— EXERCISE DESCRIPTION —
In the material below, find every line with "height" and pull it out.

— INFORMATION —
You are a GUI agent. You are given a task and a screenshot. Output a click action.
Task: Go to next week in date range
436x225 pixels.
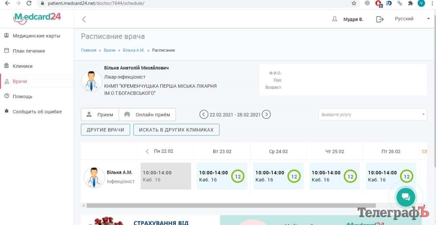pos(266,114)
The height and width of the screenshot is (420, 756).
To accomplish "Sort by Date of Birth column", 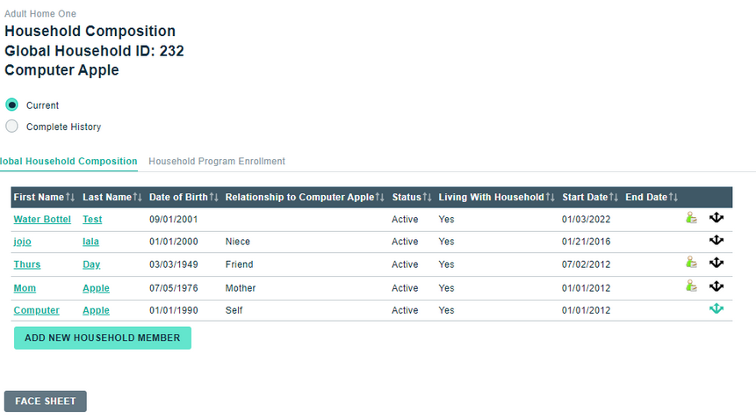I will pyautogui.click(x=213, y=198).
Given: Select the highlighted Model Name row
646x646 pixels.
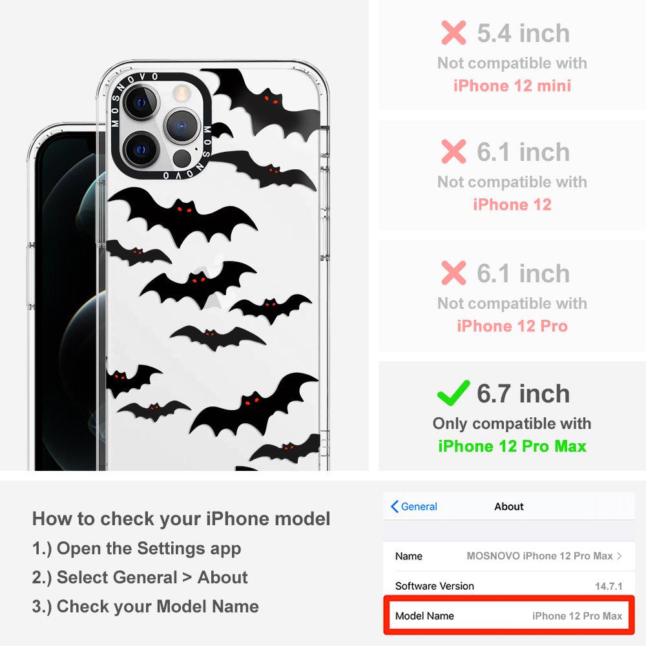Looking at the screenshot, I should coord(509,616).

==

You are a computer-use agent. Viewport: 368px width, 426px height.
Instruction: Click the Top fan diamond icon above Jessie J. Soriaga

— SOLUTION FOR THIS EXERCISE —
The height and width of the screenshot is (420, 756).
You are a computer-use agent. Viewport: 368px width, 426px height.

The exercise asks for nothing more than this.